**Passage shown:**

=-=-=-=-=

Section 7 of the act continued the Growth of Coffee Act 1731 (5 Geo. 2. c. 24) "except such part thereof as relates to the importation and exportation of foreign coffee into from, the British colonies and plantations in America", as continued by the Continuance of Laws Act 1737 (11 Geo. 2. c. 18), the Growth of Coffee Act 1745 (19 Geo. 2. c. 23), the Growth of Coffee, etc. Act 1751 (25 Geo. 2. c. 35), the Continuance of Laws Act 1758 (32 Geo. 2. c. 23) and the Continuance of Laws Act 1766 (6 Geo. 3. c. 44), from the expiration of those enactments until the end of the next session of parliament after 24 June 1781.

Section 8 of the act continued the Importation Act 1733 (7 Geo. 2. c. 18), as continued by the Continuance of Laws Act 1740 (14 Geo. 2. c. 34), the Continuance of Laws Act 1746 (20 Geo. 2. c. 47), the Continuance of Laws etc., Act 1754 (27 Geo. 2. c. 18), the Continuance of Laws Act 1759 (33 Geo. 2. c. 16) and the Importation, etc. Act 1766 (7 Geo. 3. c. 36), from the expiration of the act until the end of the next session of parliament after 29 September 1781.

Section 9 of the act continued the Importation Act 1738 (12 Geo. 2. c. 36) "as relates to the prohibiting the importation of books reprinted abroad, and first composed or written and printed in Great Britain", as continued by the Continuance of Laws Act 1746 (20 Geo. 2. c. 47), the Continuance of Laws etc., Act 1754 (27 Geo. 2. c. 18), the Continuance of Laws Act 1759 (33 Geo. 2. c. 16) and the Continuance of Laws Act 1766 (7 Geo. 3. c. 35), from the expiration of those enactments until the end of the next session of parliament after 29 September 1781.

Section 10 of the act continued the Bounty of Exportation Act 1766 (6 Geo. 3. c. 45), as amended and continued by the Customs (No. 2) Act 1772 (12 Geo. 3. c. 60), until the end of the next session of parliament after 3 years from the expiration of the act.

=-=-=-=-=

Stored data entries
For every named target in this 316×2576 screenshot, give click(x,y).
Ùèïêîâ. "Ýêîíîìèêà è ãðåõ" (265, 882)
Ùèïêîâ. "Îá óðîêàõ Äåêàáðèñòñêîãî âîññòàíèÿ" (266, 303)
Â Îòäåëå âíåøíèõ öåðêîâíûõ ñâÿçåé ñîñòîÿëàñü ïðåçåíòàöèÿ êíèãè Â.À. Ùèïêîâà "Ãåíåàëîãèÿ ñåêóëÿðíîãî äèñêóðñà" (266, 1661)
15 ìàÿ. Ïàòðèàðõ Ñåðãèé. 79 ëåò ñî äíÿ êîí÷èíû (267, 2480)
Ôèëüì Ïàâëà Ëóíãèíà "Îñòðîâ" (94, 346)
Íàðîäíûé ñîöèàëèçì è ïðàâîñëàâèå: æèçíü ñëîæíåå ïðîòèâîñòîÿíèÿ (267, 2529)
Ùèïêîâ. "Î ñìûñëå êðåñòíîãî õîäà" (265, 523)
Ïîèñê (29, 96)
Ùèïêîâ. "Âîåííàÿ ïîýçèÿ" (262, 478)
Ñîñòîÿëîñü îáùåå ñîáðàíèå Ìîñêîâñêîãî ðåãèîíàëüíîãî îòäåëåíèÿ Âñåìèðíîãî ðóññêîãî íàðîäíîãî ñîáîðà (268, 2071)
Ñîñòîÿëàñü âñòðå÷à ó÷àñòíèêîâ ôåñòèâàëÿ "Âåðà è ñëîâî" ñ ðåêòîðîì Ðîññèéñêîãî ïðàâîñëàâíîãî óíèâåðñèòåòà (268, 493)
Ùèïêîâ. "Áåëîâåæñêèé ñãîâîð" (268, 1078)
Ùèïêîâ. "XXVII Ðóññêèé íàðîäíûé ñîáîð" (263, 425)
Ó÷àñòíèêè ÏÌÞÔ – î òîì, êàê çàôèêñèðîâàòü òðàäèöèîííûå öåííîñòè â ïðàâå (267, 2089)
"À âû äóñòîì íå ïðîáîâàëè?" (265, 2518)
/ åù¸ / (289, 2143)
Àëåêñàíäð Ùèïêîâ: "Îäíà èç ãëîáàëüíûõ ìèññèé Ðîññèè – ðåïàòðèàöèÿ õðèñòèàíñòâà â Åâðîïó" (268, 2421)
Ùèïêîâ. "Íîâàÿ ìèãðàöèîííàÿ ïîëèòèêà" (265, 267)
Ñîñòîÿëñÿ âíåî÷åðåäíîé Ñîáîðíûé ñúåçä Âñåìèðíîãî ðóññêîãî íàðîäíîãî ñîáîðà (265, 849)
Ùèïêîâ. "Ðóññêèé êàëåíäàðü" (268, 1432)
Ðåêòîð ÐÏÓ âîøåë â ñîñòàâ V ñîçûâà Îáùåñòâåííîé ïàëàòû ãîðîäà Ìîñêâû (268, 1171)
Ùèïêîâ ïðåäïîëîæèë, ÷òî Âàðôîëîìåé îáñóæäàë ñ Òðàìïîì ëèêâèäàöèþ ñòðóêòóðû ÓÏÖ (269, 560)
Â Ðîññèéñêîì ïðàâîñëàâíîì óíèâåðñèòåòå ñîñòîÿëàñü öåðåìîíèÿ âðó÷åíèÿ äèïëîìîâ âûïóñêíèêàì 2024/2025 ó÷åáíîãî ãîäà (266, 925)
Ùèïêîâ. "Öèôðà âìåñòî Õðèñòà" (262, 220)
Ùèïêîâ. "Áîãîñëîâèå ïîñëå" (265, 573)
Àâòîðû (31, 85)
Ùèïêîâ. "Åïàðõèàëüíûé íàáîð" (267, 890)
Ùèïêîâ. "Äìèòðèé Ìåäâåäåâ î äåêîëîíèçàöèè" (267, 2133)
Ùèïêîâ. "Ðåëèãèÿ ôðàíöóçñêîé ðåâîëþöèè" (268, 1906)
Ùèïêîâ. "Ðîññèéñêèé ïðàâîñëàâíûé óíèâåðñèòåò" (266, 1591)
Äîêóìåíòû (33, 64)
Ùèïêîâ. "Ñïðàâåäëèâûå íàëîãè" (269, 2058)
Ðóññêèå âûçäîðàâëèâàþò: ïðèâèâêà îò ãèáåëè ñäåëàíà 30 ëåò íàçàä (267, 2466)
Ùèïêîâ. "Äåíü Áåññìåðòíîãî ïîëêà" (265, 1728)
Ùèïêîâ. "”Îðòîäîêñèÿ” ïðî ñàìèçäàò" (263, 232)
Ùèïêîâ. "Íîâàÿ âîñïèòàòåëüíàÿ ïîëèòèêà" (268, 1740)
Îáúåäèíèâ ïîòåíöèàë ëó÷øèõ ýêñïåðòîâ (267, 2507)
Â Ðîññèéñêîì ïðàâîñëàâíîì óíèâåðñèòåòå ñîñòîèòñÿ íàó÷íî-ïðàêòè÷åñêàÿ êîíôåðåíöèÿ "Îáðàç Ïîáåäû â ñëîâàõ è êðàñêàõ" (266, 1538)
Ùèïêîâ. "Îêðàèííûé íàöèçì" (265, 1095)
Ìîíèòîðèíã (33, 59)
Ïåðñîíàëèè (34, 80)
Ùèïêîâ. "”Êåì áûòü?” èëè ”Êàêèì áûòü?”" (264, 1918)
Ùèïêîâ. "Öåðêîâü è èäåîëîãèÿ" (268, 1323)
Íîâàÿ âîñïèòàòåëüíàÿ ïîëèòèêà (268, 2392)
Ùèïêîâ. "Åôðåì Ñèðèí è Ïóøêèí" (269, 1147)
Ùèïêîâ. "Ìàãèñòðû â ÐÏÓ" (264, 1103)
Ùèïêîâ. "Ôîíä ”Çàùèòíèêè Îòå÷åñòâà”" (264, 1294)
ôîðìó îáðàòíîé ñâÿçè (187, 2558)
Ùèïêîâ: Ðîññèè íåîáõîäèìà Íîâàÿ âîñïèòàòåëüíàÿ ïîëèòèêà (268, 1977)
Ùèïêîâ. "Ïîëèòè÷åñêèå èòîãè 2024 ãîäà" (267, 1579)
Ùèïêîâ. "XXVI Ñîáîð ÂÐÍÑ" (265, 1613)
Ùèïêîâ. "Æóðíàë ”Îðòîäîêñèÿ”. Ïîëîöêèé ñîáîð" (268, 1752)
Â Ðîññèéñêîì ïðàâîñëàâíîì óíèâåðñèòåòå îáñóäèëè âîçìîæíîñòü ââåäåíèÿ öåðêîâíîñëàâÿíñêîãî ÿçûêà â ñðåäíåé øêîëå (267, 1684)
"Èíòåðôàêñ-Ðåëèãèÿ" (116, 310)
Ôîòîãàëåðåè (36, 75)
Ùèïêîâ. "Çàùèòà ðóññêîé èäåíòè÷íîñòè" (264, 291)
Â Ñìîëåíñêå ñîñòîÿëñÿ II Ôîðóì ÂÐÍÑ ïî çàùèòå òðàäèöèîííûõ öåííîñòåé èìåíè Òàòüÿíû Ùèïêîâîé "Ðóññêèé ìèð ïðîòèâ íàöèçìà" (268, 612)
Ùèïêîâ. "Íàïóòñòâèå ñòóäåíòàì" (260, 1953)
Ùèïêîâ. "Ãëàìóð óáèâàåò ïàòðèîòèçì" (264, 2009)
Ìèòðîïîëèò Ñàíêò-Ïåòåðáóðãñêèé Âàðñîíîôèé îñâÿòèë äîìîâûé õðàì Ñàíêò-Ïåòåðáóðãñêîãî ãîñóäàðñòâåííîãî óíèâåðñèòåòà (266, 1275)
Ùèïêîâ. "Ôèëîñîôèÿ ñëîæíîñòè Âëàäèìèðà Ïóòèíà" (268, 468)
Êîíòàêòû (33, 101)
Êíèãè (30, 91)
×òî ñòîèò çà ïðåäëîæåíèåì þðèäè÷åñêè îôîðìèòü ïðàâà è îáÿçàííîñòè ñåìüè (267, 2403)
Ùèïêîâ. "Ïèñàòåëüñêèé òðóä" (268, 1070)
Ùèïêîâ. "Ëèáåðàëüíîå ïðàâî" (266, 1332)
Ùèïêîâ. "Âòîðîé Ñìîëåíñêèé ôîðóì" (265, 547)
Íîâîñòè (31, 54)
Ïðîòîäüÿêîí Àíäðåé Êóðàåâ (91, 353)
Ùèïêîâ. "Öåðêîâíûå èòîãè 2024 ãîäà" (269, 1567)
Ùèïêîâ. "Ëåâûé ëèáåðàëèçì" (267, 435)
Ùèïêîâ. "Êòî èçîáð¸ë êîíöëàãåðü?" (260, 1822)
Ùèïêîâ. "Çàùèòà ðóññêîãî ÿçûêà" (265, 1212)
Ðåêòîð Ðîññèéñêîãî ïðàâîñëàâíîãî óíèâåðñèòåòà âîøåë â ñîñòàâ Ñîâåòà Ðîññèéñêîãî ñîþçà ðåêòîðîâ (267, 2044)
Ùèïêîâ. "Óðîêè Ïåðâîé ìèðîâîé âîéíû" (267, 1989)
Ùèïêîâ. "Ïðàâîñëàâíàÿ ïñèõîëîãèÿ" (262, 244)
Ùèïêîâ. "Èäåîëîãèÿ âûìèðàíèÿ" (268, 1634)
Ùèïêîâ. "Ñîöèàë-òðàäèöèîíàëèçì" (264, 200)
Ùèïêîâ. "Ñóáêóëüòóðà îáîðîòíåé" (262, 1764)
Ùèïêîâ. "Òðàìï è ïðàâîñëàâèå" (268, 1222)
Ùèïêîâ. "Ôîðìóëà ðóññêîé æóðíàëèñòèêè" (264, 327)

=-=-=-=-=

**Actions to take:**
**1)** For each numbered section in the passage shown, give the act it continued, with that act's citation in parentheses.
**2)** Reproduce the passage shown between "Section 9 of" and "of the act.", inclusive.

**Results of the tasks:**
**1)**
- Section 7: Growth of Coffee Act 1731 (5 Geo. 2. c. 24)
- Section 8: Importation Act 1733 (7 Geo. 2. c. 18)
- Section 9: Importation Act 1738 (12 Geo. 2. c. 36)
- Section 10: Bounty of Exportation Act 1766 (6 Geo. 3. c. 45)

**2)**
Section 9 of the act continued the Importation Act 1738 (12 Geo. 2. c. 36) "as relates to the prohibiting the importation of books reprinted abroad, and first composed or written and printed in Great Britain", as continued by the Continuance of Laws Act 1746 (20 Geo. 2. c. 47), the Continuance of Laws etc., Act 1754 (27 Geo. 2. c. 18), the Continuance of Laws Act 1759 (33 Geo. 2. c. 16) and the Continuance of Laws Act 1766 (7 Geo. 3. c. 35), from the expiration of those enactments until the end of the next session of parliament after 29 September 1781.

Section 10 of the act continued the Bounty of Exportation Act 1766 (6 Geo. 3. c. 45), as amended and continued by the Customs (No. 2) Act 1772 (12 Geo. 3. c. 60), until the end of the next session of parliament after 3 years from the expiration of the act.